The company bought a 75 percent stake in Nidan from London-based investment firm Lion Capital, as well as the remaining 25 percent held by Nidan's founders. The juice maker has facilities in Novosibirsk and the Moscow region town of Kotelniki.
Analysts said the deal was aimed at strengthening Coca-Cola's position after its biggest rival, PepsiCo, acquired more than 75 percent of juice maker Lebedyansky in 2008 — giving it an upper hand on the local market.
"Coca-Cola's leadership became less clear after PepsiCo's acquisition of Lebedyansky. Acquiring Russian brands is a way to compete," said Ilya Plakhinas, head of the marketing division at Soldis Communications.
The deal shows Coca-Cola's confidence in Russia's big potential and its commitment to invest more in the future, Ahmet Bozer, president of The Coca-Cola Company’s Eurasia and Africa Group, said in an e-mailed statement to The Moscow Times.
"This acquisition represents our continued belief in Russia and commitment to provide a wide array of beverage choices to Russian consumers,” Bozer said. “We will grow as Russia grows through ongoing investments and building a sustainable business model."

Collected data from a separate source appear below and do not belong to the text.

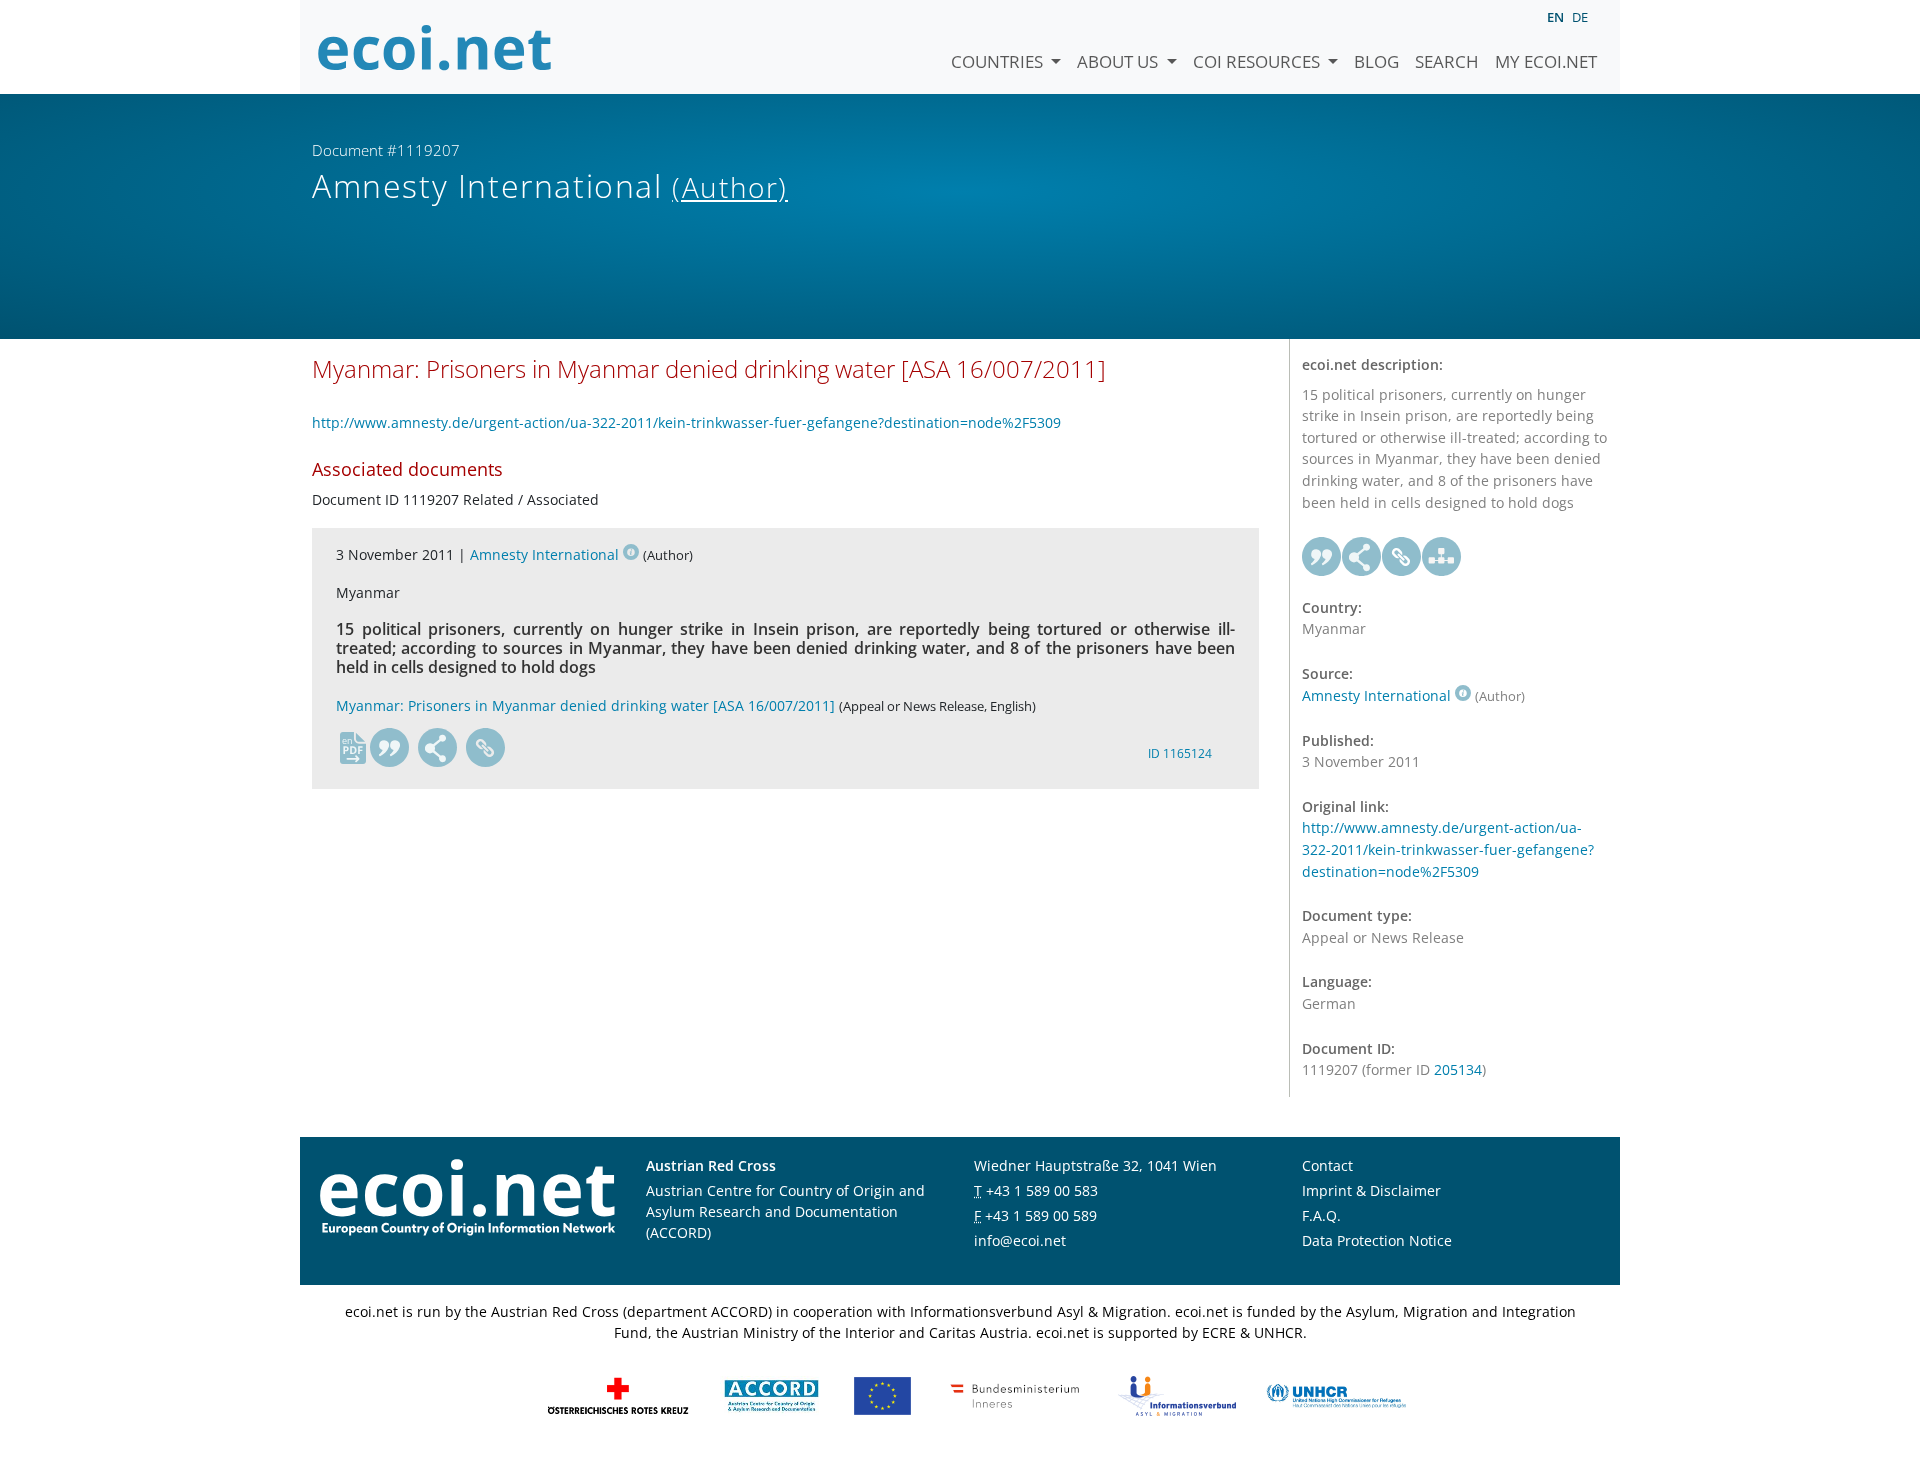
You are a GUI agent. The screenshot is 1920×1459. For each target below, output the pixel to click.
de (1580, 17)
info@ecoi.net (1020, 1240)
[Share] (438, 748)
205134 (1458, 1069)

Coca-Cola, which has invested $2 billion in Russia over the past two decades, plans to invest another $1 billion in its facilities in the coming three to five years, the company said in a statement.

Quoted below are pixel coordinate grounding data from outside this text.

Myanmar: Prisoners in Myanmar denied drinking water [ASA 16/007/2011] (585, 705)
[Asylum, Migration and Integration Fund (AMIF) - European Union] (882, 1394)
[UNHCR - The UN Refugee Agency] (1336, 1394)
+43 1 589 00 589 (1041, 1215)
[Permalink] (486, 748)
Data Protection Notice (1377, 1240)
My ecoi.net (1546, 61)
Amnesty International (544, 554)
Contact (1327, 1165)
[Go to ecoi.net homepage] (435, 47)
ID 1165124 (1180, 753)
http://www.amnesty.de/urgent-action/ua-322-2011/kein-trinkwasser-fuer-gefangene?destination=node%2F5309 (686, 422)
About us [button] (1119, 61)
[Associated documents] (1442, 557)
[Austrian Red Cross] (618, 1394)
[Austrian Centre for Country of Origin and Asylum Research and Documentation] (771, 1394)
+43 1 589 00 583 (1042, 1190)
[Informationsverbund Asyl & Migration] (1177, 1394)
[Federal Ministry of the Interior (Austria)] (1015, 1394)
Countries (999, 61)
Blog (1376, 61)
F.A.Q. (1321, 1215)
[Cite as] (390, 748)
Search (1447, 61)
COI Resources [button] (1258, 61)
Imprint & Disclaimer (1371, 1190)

The sides declined to disclose the value of the deal, but analysts said it was probably no more than $450 million, including Nidan's debt.
"The value of the deal could be eight to 10 times Nidan's 2010 expected earnings before interest, taxation and depreciation and amortization, which we estimate at $45 million," said Natalya Zagvozdina, a consumer analyst at Renaissance Capital.
"Coca-Cola is unlikely to have paid more than $450 million, including $220 million for the equity and $230 million of Nidan's debt," she told The Moscow Times.
The U.S. beverage giant may have paid up to $300 million excluding debt, Kommersant reported Wednesday, citing sources close to the deal.
But if Coca-Cola really paid that much, it likely overvalued the asset, Zagvozdina said.
"We would consider [that] valuation as high, since it would put Nidan at 11.8 times its EBITDA," she said.
Lion Capital bought control of the juice maker in 2007 for an undisclosed sum, although media reported at the time that the deal was worth $530 million.
With brands including Moya Semya and Caprice, Nidan has 14 percent of the Russian juice market by sales in monetary terms in the first half of the year, making it Russia's fourth-largest juice company, according to marketing agency Business Analytica.
Lebedyansky, the market leader, had 31 percent in the same period.
Coca-Cola hopes the deal will help it grow in Russia, particularly in the market for noncarbonated drinks, the company said.
"It's an important deal for The Coca-Cola Company," said Zoran Vucinic, Coca-Cola president in Russia, Ukraine and Belarus.
"Our long-term strategy in Russia is focused on the growth of sales volume, increasing investment and creating new jobs. Partnering with Nidan allows us to reach each of these purposes," he said in the statement.